The driver shortage in the trucking industry is a problem that every trucking company, large and small, has to deal with. There are many reasons that this shortage has come about, but the newest trend to affect the industry is the acceptance by states of marijuana use. Legalization of recreational marijuana by states is making it even harder for the trucking industry to find drug- free drivers.(1) Trucking companies have safety guidelines to meet and the possibility of having impaired drivers will not help them do so.

Safety is something the trucking industry takes very seriously, not just for the drivers, but for everyone on the roads. There are precautions that need to be taken and guidelines that need to be followed to ensure the safety of all people. Legalization of marijuana greatly affects these precautions, because it affects the user’s reaction time among other things. A tractor trailer can do much more damage in an accident than a standard car due to the size difference. The possibility of truck drivers being under the influence is that much more serious. “We simply cannot have that in the industry…You cannot have people that are using controlled substances, that are impaired, operating 80,000 pound equipment or tanks full of chemicals or petrol,” American Trucking Associations President and CEO Chris Spear said. “It is a problem that the states, we don’t believe, are taking into consideration.”(1)  

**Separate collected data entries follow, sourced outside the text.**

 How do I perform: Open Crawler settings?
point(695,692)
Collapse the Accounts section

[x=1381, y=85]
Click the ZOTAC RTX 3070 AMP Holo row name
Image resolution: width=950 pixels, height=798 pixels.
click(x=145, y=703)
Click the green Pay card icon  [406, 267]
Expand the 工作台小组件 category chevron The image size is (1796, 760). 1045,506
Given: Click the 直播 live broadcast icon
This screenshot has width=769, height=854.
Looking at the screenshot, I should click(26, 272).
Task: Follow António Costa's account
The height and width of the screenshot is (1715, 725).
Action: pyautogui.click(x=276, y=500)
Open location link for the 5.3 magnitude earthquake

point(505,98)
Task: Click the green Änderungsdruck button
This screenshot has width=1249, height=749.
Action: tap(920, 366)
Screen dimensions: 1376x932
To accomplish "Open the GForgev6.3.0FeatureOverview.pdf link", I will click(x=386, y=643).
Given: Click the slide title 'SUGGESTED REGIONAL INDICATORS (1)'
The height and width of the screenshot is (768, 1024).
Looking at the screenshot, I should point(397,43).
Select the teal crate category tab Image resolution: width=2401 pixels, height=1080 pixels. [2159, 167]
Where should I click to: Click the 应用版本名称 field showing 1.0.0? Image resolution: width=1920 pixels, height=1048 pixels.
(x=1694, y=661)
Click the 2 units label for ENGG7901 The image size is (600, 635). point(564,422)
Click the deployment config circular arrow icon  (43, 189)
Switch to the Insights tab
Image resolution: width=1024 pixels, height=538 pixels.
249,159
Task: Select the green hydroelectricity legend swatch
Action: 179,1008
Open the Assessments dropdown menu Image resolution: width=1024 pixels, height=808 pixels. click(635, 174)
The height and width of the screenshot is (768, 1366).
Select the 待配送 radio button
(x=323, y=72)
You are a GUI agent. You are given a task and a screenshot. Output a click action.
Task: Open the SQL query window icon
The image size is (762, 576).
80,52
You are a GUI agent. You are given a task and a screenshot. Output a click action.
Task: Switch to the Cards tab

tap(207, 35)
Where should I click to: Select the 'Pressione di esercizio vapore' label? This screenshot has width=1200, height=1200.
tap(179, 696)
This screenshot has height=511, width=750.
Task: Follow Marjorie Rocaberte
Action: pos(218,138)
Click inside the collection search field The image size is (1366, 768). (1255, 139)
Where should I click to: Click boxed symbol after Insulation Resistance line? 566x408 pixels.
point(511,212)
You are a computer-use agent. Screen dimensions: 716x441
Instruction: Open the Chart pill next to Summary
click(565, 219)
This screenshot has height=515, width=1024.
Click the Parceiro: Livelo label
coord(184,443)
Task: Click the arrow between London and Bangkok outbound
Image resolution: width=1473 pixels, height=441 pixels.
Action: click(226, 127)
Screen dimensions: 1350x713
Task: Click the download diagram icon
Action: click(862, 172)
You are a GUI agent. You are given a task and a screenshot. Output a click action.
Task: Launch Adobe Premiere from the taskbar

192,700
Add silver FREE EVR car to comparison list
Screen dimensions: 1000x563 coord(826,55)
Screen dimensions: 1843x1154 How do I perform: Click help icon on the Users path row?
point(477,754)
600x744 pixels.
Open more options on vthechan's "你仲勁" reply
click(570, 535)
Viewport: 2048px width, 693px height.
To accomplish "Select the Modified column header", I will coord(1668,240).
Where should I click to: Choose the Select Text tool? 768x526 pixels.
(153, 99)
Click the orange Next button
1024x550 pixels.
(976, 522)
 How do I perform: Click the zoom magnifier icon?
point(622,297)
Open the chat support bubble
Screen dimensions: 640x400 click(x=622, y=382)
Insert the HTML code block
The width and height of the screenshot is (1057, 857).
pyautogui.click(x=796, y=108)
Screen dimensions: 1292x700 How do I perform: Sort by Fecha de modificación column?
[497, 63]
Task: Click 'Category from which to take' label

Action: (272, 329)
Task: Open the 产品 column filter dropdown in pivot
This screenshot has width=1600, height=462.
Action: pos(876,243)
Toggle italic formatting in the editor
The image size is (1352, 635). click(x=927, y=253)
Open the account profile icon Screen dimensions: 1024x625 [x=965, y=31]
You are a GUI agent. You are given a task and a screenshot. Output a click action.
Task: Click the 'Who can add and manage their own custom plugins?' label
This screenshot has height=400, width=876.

The reason this affects the driver shortage is because drug tests are required for drivers and now more carriers are willing to take the next step and do a hair test as well, even though it is not required at this point. This means potential drivers who are using marijuana, even if legally, are either walking out the door or failing the drug screenings. Peter A. DeFazio, the House Transportation Chairman, said he too is concerned with the safety risks associated with marijuana in the trucking industry and that Congress needs to advance research into a system for real-time testing.(1)  

On the other hand, if the states legalized marijuana, why does a trucking company have the right to refuse employment to a driver, even if they are not intoxicated while driving, only using it on the weekends? How would that be determined by a drug test? There is no true way to tell how or when the drug is used. The industry needs to know if the driver is currently under the influence. If the state legalized it, then it is accepted regardless of what the trucking industry says. “You don't want someone driving a semi or a private vehicle who meets some sort of intoxication standard,” DeFazio said. “But to totally disqualify someone from employment because in a state that has legalized it, they used it on a weekend when they weren't working is very problematic.”(1)

Road Scholar Transport only hires the most professional and experienced drivers. Our drivers are subject to background checks and safety checks well beyond the industry’s standard. We have implemented a drug and alcohol testing program. We require a drug test for every new hire, 50% of our drivers are randomly drug tested each year, and also if there is an accident where vehicles are towed or if it results in an injury. Road Scholar Transport continues to have no controlled substances or alcohol violations in out CSA score.